The flowchart shown in FIG. 3 is framework corresponding to the clustering step S4 in FIG. 1. As shown in FIG. 3, the clustering result is obtained at step S23 by applying conventional clustering methods such as k-means at step S22 from the optimal feasible solution obtained through the semidefinite programming at step S21.
FIG. 4 is a diagram illustrating a simulation result for clustering data for graph multi-way partition that satisfies uniform distribution strong duality defined by a user based on FIG. 1 to FIG. 3.
A clustering simulation is performed by making the structure of matrix directly related to the generation of eigenvector to have a block diagonal structure using the semidefinite relaxation and forming principle vectors, the 1^stcolumn vector, and the 2^ndcolumn vector, obtained from the optimal feasible matrix, and the clustering result of the clustering simulation (sample data set) is illustrated in FIG. 4. In FIG. 4, 7 and X are used to easily distinguish each clustered data. Like the clustering simulation results shown in FIG. 4, the method for semidefinite spectral clustering based on convex optimization according to the present embodiment can provide the reliable clustering performance.
It will be apparent to those skilled in the art that various modifications and variations can be made in the present invention. Thus, it is intended that the present invention covers the modifications and variations of this invention provided they come within the scope of the appended claims and their equivalents.
As described above, the method for clustering data using convex optimization according to the present invention can be used in various fields where vast data are classified and analyzed. Such an automation process can save huge resources such as time and man power. Also, the method for clustering data using convex optimization according to the present invention can simultaneously cluster not only homogenous data but also heterogeneous data. Therefore, useful data can be provided to a user. Furthermore, the method for clustering data using convex optimization according to the present invention can provide the reliable clustering performance by overcoming the heuristic limitation of the conventional clustering methods through the convex optimization.

Claims

1. A method for clustering data based on convex optimization comprising the steps of:

obtaining an optimal feasible solution that satisfies given strong duality using convex optimization for an objective function; and

clustering data by extracting eigenvalue from the obtained optimal feasible solution.

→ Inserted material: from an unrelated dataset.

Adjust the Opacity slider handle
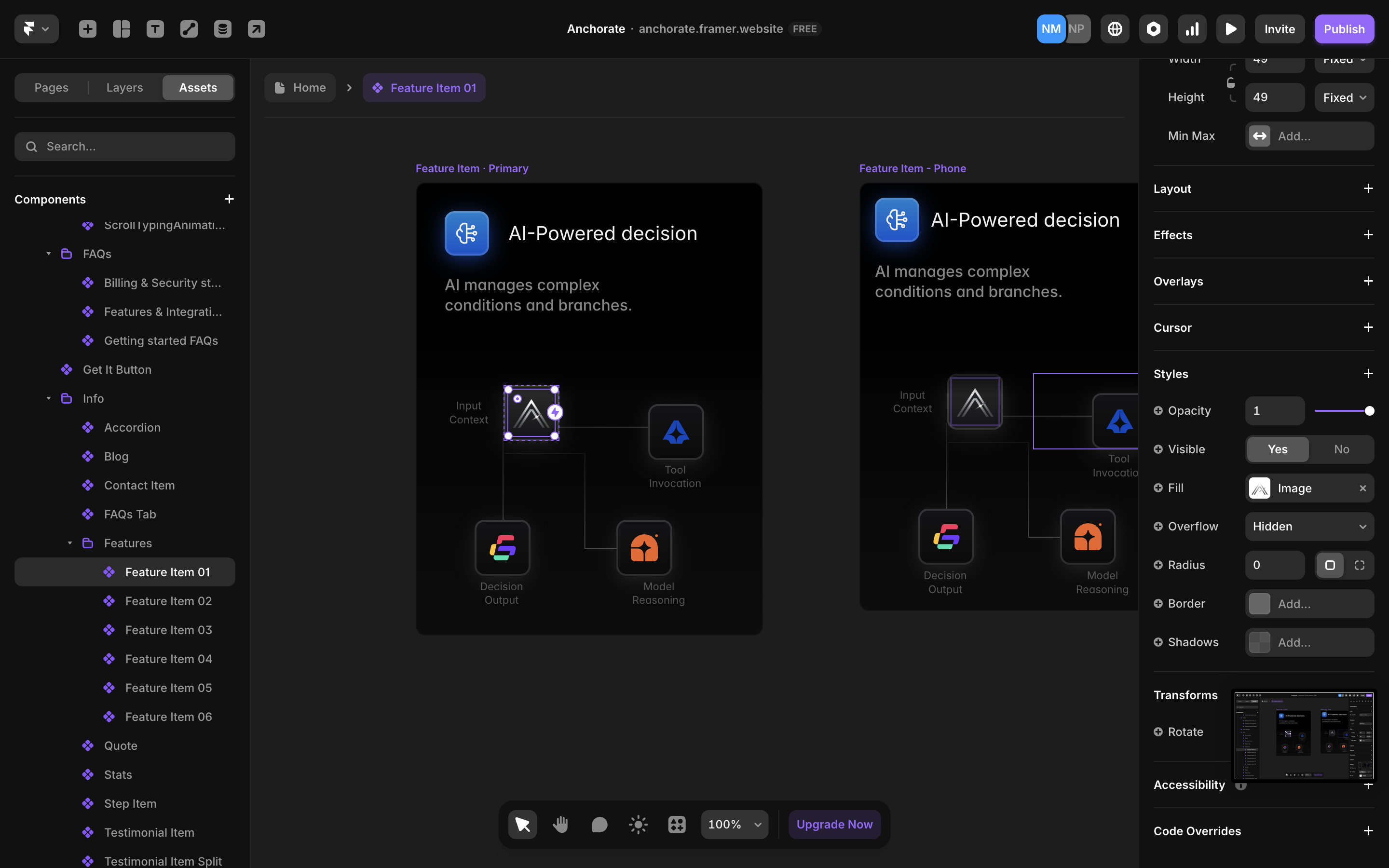Screen dimensions: 1389x868 click(x=1370, y=410)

2. The method of claim 1, wherein semidefinite relaxation is used as the convex optimization.

3. The method of claim 2, wherein semidefinite relaxation includes the steps of:

a) obtaining a dual function by obtaining a Lagrangian that satisfy the objective function and the strong duality;

b) determining whether the storing duality is satisfied by relaxed standard semidefinite programming obtained by relaxing the semidefinite programming; and

c) obtaining an optimal partition matrix through an interior-point method if the strong duality is satisfied.

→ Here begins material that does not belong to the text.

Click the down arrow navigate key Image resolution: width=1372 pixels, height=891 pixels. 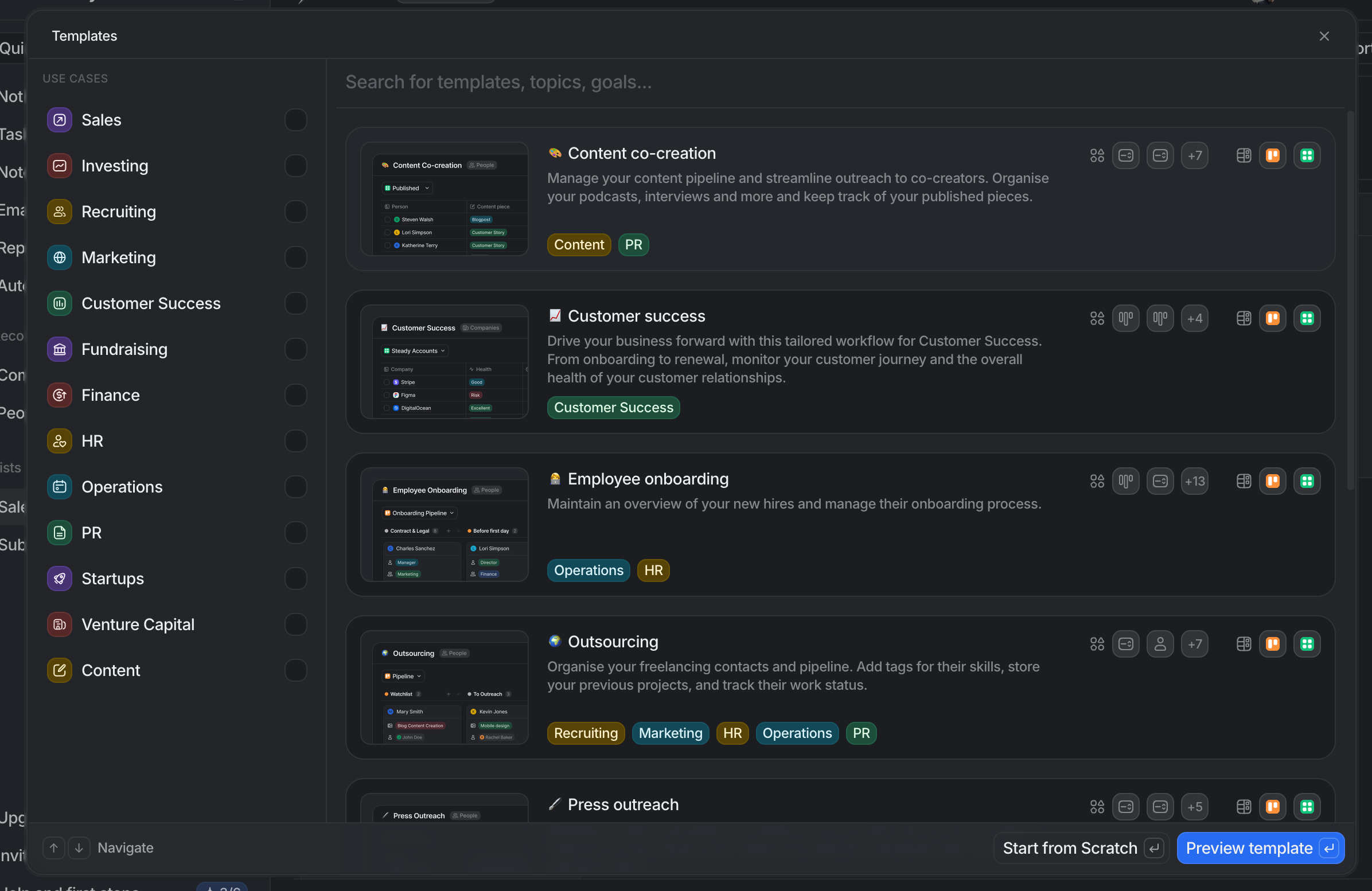(x=79, y=848)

4. The method of claim 3, wherein an optimal partition matrix is calculated using a barycenter-based method with a barycenter matrix of a convex hull for partition matrices if the strong duality is not satisfied.

5. The method of anyone of claims 3 and 4, wherein the objective function is arg_xmin tr(X^TLX), where X denotes an optimal partition matrix, L is a graph Laplacian, and T denotes the transpose of a matrix.

6. The method of claim 1, wherein clustering methods including k-means, EM, and k-nn are applied for clustering.

7. The method of claim 1, wherein the optimal feasible solution defines similarity and difference between data.

8. The method of claim 1, wherein a kernel function is used when an affinity matrix or a difference matrix of the data is generated.

9. The method of claim 8, wherein feature points are extracted from the data to generate the affinity matrix and the difference matrix of the data.

10. The method of anyone of claims 7 to 9, wherein the affinity matrix or the difference matrix is applied to homogenous data or heterogeneous data.